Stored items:
-=-=-=-=-
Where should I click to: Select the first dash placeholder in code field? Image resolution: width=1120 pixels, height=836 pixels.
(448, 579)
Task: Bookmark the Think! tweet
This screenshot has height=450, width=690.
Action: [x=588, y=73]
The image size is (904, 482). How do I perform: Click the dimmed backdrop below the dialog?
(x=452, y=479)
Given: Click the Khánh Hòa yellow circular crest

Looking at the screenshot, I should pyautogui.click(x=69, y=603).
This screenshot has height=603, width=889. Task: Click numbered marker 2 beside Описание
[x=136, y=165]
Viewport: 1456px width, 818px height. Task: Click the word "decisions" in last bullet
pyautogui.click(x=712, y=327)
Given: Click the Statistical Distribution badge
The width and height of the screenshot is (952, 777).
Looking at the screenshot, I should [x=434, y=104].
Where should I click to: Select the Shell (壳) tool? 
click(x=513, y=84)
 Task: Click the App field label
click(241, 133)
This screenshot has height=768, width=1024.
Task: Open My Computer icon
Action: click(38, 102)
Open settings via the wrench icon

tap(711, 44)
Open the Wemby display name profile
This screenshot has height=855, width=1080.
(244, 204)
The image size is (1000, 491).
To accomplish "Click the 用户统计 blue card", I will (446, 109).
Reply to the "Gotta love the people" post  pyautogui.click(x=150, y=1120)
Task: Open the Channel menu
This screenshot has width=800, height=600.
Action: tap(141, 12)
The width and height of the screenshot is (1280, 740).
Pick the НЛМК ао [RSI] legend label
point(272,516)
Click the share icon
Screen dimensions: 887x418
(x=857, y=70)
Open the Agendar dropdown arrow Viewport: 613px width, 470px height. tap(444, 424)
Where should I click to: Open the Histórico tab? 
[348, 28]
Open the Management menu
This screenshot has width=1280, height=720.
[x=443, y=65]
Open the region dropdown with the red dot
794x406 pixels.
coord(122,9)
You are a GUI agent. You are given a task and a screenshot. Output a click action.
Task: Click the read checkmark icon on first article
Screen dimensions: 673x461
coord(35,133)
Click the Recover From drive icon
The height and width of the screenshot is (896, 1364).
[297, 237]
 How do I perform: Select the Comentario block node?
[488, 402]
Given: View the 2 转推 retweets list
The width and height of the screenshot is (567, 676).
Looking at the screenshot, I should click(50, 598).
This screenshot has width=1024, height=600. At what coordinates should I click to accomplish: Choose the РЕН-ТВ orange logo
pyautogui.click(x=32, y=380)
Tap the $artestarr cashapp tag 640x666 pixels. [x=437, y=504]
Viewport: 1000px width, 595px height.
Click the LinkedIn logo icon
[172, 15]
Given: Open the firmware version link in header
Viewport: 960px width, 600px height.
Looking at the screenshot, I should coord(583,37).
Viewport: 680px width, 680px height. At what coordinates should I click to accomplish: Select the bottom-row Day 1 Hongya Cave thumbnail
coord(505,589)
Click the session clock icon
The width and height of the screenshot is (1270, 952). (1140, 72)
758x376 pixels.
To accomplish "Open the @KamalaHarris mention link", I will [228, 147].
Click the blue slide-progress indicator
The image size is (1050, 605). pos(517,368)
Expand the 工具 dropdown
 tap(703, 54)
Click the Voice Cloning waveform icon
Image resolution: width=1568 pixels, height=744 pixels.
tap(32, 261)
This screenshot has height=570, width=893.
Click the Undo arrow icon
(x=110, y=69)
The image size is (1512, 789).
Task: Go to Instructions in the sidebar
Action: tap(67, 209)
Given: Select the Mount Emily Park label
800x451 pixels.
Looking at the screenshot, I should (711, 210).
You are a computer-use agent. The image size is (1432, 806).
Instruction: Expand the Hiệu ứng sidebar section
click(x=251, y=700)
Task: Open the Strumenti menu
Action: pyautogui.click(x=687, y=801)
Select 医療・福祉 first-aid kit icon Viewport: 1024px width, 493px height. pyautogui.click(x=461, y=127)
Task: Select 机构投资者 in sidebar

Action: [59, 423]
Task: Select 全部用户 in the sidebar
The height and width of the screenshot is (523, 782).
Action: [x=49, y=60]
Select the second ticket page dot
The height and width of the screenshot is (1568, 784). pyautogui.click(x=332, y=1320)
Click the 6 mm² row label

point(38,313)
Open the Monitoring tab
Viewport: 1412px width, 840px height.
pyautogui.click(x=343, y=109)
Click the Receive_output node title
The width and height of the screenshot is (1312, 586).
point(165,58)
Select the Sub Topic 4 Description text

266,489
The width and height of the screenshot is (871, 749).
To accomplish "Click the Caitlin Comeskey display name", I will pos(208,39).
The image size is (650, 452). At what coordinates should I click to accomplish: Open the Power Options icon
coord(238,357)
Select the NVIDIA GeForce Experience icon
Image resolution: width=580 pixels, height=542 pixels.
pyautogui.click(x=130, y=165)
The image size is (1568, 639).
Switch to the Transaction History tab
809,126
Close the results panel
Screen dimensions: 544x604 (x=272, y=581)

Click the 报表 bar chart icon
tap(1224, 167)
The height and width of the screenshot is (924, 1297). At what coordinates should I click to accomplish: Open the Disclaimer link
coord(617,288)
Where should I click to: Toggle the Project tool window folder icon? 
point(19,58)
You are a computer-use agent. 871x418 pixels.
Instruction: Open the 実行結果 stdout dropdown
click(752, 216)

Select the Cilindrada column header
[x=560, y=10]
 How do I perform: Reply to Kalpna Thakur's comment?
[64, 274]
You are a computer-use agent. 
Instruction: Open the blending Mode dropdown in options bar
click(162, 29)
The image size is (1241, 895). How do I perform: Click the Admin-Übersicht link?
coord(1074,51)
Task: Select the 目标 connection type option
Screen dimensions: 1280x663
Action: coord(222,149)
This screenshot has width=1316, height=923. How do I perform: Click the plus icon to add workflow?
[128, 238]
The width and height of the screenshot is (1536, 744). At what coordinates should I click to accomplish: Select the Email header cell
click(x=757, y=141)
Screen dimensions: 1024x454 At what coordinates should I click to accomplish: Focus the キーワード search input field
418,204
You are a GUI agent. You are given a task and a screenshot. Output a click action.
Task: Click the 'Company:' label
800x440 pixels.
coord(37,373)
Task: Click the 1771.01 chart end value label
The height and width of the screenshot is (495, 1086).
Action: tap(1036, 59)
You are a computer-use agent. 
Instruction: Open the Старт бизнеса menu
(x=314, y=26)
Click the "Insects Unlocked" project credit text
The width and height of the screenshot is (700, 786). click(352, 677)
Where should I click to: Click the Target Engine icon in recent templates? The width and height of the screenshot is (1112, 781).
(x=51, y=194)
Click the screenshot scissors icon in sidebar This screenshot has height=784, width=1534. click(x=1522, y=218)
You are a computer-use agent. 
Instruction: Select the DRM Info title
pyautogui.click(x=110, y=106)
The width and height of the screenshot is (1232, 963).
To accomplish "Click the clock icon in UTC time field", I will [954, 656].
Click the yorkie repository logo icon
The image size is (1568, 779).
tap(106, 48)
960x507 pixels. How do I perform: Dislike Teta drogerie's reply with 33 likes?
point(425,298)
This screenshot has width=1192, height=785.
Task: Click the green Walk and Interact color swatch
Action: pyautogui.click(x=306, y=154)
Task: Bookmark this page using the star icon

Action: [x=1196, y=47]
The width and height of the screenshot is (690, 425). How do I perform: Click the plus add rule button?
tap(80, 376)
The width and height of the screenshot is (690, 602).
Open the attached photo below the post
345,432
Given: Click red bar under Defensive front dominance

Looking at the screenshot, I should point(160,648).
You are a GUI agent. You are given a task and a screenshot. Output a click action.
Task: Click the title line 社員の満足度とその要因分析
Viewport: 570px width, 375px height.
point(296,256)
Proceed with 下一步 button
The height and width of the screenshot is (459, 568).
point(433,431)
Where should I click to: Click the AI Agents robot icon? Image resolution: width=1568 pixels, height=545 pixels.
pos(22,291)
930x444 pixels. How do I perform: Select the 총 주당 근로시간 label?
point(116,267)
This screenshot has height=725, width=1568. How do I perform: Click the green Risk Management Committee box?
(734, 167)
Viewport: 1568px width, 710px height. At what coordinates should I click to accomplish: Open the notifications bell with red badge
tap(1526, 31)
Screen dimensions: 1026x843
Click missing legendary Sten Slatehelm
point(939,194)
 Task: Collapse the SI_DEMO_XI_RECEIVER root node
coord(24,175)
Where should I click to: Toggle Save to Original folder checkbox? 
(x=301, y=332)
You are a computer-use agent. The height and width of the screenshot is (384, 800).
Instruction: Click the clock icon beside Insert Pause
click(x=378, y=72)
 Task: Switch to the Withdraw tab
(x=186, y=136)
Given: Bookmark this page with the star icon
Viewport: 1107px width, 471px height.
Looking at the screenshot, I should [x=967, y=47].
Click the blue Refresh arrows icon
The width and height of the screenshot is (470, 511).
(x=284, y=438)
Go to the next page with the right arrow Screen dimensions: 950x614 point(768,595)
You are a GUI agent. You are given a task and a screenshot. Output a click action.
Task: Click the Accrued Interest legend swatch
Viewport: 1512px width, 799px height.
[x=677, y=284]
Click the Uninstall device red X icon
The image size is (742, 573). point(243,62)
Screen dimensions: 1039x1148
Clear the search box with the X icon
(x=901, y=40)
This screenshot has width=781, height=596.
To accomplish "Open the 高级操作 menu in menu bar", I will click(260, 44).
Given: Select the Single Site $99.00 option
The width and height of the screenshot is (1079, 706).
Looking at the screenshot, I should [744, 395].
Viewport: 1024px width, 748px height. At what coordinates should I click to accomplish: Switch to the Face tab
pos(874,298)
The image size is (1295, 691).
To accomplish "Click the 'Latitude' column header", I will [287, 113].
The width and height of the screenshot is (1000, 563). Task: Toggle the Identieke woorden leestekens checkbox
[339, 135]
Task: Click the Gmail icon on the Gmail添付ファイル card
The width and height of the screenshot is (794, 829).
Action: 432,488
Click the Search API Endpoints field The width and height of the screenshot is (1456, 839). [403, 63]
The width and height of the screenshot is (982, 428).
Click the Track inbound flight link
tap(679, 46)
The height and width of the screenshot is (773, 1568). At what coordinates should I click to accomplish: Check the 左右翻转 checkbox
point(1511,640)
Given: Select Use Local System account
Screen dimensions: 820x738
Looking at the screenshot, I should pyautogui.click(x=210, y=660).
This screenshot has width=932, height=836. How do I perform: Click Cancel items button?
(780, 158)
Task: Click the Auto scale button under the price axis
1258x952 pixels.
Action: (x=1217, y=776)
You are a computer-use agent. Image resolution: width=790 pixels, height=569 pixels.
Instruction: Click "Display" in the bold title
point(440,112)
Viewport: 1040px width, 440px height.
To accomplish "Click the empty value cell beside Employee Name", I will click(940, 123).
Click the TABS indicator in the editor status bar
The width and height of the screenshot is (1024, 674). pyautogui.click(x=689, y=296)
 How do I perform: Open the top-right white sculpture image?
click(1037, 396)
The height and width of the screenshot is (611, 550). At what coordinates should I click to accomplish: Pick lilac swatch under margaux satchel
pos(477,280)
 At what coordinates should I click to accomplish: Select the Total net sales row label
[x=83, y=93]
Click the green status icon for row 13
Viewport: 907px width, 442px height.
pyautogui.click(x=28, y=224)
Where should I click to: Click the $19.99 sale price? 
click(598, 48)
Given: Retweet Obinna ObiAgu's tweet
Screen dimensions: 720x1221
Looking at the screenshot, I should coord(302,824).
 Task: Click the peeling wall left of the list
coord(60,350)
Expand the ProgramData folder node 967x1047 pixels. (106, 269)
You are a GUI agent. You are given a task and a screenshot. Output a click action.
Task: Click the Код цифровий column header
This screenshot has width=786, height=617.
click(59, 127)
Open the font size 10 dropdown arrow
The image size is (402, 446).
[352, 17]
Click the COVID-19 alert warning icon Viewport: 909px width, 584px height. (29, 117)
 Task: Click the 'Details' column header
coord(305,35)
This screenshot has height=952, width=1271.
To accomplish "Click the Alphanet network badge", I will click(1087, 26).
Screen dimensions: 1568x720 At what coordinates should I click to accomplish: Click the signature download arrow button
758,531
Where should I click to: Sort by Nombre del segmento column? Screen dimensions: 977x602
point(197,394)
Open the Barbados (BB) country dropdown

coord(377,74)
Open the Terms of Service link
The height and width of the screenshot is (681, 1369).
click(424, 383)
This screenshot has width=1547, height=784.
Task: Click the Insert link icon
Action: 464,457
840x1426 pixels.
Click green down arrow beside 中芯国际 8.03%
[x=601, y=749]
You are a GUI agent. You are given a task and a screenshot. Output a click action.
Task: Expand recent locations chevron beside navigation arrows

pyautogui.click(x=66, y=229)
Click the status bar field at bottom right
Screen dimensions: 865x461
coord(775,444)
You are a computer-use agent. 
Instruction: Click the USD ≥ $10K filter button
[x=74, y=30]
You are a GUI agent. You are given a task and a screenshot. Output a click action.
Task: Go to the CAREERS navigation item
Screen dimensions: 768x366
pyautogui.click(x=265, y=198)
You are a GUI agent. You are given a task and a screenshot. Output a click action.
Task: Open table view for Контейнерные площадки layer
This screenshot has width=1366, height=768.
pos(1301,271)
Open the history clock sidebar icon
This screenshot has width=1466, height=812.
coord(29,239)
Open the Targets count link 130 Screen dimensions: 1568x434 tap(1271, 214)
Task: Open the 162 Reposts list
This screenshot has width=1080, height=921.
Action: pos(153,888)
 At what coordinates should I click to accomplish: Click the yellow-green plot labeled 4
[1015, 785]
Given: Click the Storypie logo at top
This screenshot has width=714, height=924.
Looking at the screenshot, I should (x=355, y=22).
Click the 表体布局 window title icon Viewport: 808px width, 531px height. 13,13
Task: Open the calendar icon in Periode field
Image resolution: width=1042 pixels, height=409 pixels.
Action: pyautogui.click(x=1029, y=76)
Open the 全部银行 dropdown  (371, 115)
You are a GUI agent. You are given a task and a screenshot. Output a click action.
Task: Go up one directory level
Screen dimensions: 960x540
-=-=-=-=-
**EXERCISE DETAILS**
Put the lines of the listing into a JSON list of strings with one string per line, leaving out blank lines. Start at the line that contains "The image size is (1295, 691)." and end at the line that contains "point(440,112)", both included.

**SOLVED PROBLEM**
[
  "The image size is (1295, 691).",
  "To accomplish \"Click the 'Latitude' column header\", I will [287, 113].",
  "The width and height of the screenshot is (1000, 563). Task: Toggle the Identieke woorden leestekens checkbox",
  "[339, 135]",
  "Task: Click the Gmail icon on the Gmail添付ファイル card",
  "The width and height of the screenshot is (794, 829).",
  "Action: 432,488",
  "Click the Search API Endpoints field The width and height of the screenshot is (1456, 839). [403, 63]",
  "The width and height of the screenshot is (982, 428).",
  "Click the Track inbound flight link",
  "tap(679, 46)",
  "The height and width of the screenshot is (773, 1568). At what coordinates should I click to accomplish: Check the 左右翻转 checkbox",
  "point(1511,640)",
  "Given: Select Use Local System account",
  "Screen dimensions: 820x738",
  "Looking at the screenshot, I should pyautogui.click(x=210, y=660).",
  "This screenshot has width=932, height=836. How do I perform: Click Cancel items button?",
  "(780, 158)",
  "Task: Click the Auto scale button under the price axis",
  "1258x952 pixels.",
  "Action: (x=1217, y=776)",
  "You are a computer-use agent. Image resolution: width=790 pixels, height=569 pixels.",
  "Instruction: Click \"Display\" in the bold title",
  "point(440,112)"
]